§ **Work request**
With the pictures removed, the data below must be transcribed in full and exactly.

==================================================

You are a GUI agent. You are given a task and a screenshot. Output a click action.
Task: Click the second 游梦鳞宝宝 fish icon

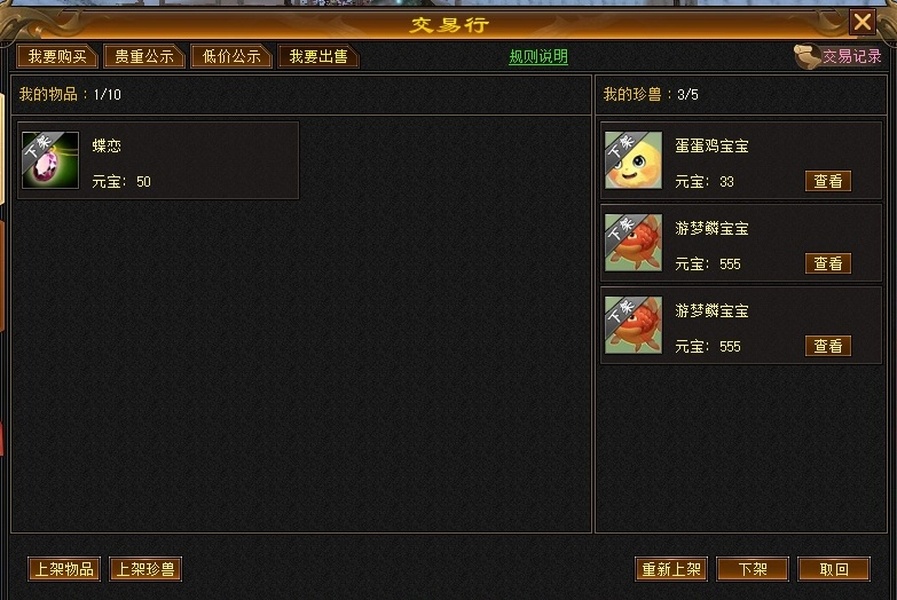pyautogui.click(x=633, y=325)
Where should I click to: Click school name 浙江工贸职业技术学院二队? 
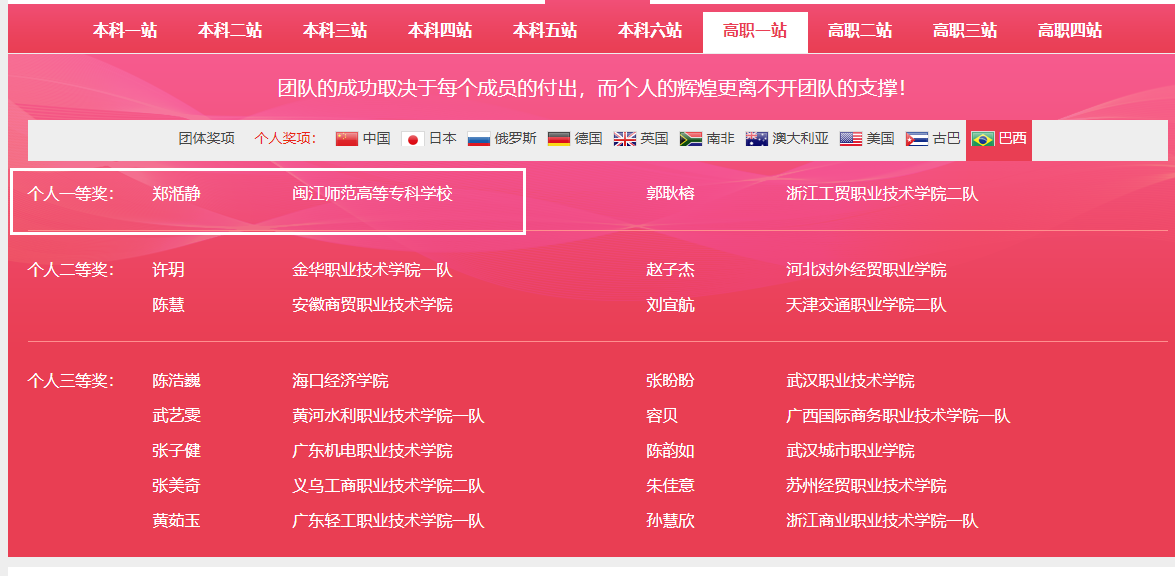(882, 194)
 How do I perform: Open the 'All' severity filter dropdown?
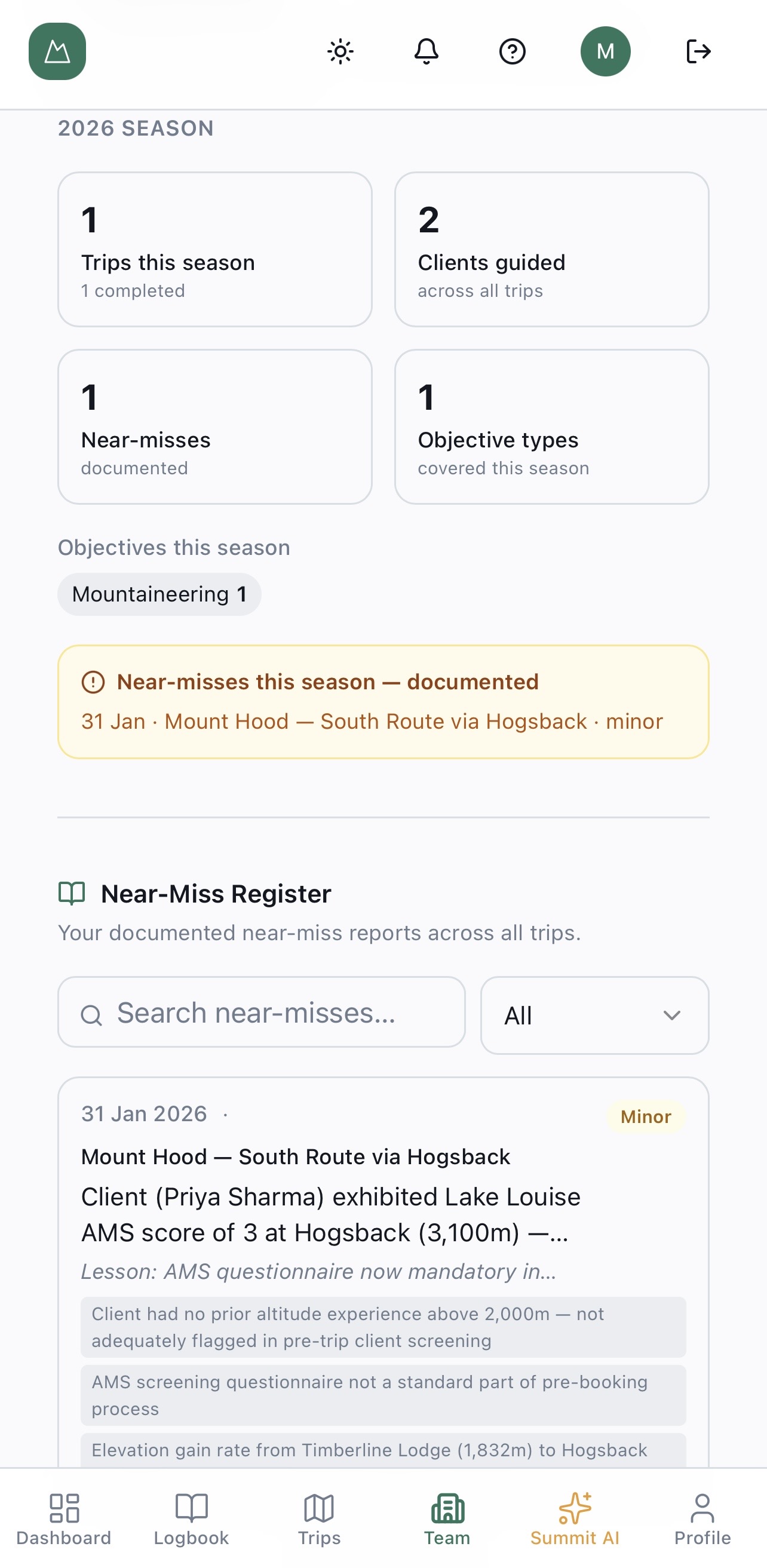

==================================================

§ **Answer for this exercise**
You are a GUI agent. You are given a task and a screenshot. Output a click action.
Task: Click the second 游梦鳞宝宝 fish icon

pyautogui.click(x=633, y=325)
Where should I click to: Click school name 浙江工贸职业技术学院二队? 
(882, 194)
 How do I perform: Open the 'All' severity filter dropdown?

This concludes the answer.